- Date: August 14–20 (men) August 21–27 (women)
- Edition: 100th
- Surface: Hard / outdoor
- Location: Montreal, Quebec, Canada (men) Toronto, Ontario, Canada (women)

Champions

Men's singles
- Ivan Lendl

Women's singles
- Martina Navratilova

Men's doubles
- Kelly Evernden / Todd Witsken

Women's doubles
- Gigi Fernández / Robin White
- ← 1988 · Canadian Open · 1990 →

= 1989 Player's Canadian Open =

The 1989 Player's International Canadian Open was a tennis tournament played on outdoor hard courts. The men's tournament was held at the du Maurier Stadium in Montreal in Canada and was part of the 1989 Nabisco Grand Prix while the women's tournament was held at the National Tennis Centre in Toronto in Canada and was part of the Category 5 tier of the 1989 WTA Tour. The men's tournament was held from August 14 through August 20, 1989, while the women's tournament was held from August 21 through August 27, 1989.

==Finals==

===Men's singles===

CSK Ivan Lendl defeated USA John McEnroe 6–1, 6–3
- It was Lendl's 7th title of the year and the 86th of his career.

===Women's singles===

USA Martina Navratilova defeated ESP Arantxa Sánchez Vicario 6–2, 6–2
- It was Navratilova's 11th title of the year and the 274th of her career.

===Men's doubles===

NZL Kelly Evernden / USA Todd Witsken defeated USA Charles Beckman / USA Shelby Cannon 6–3, 6–3
- It was Evernden's 2nd title of the year and the 7th of his career.

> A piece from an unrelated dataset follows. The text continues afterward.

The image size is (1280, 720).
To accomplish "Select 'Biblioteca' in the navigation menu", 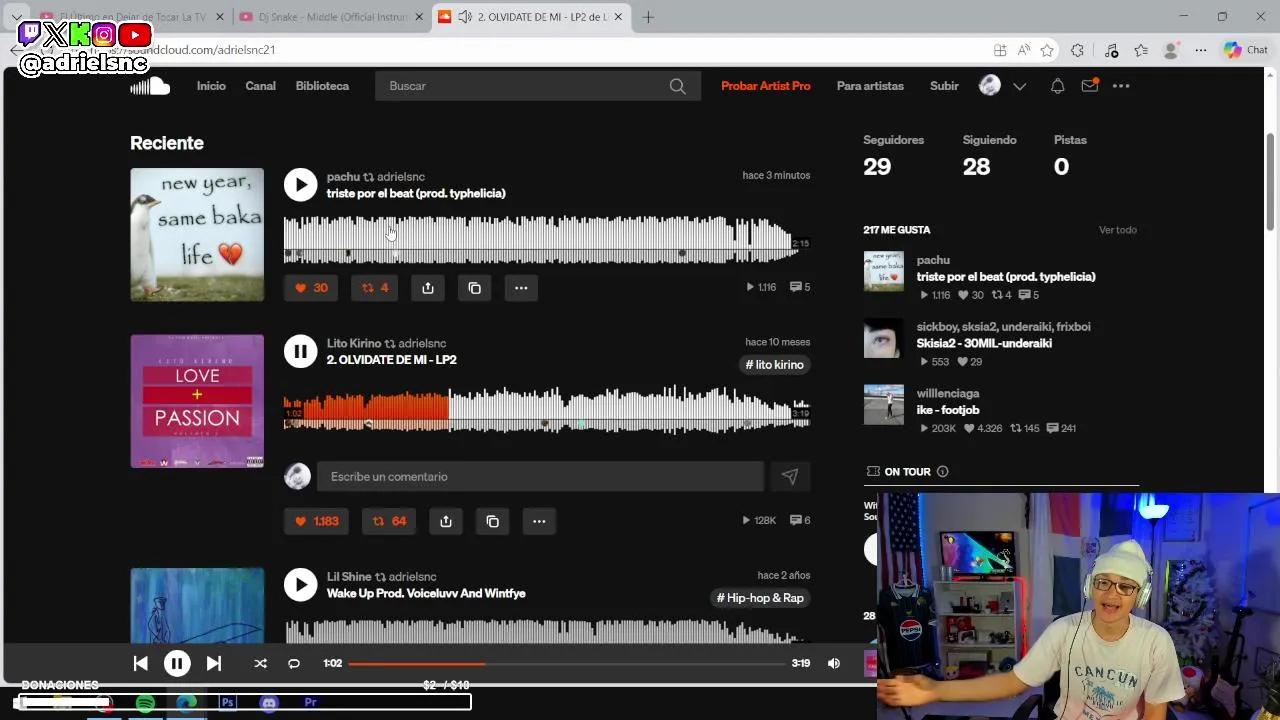I will coord(322,86).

It was Witsken's 3rd title of the year and the 7th of his career.

===Women's doubles===

USA Gigi Fernández / USA Robin White defeated USA Martina Navratilova / URS Larisa Savchenko 6–1, 7–5
- It was Fernández's 2nd title of the year and the 11th of her career. It was White's 1st title of the year and the 9th of her career.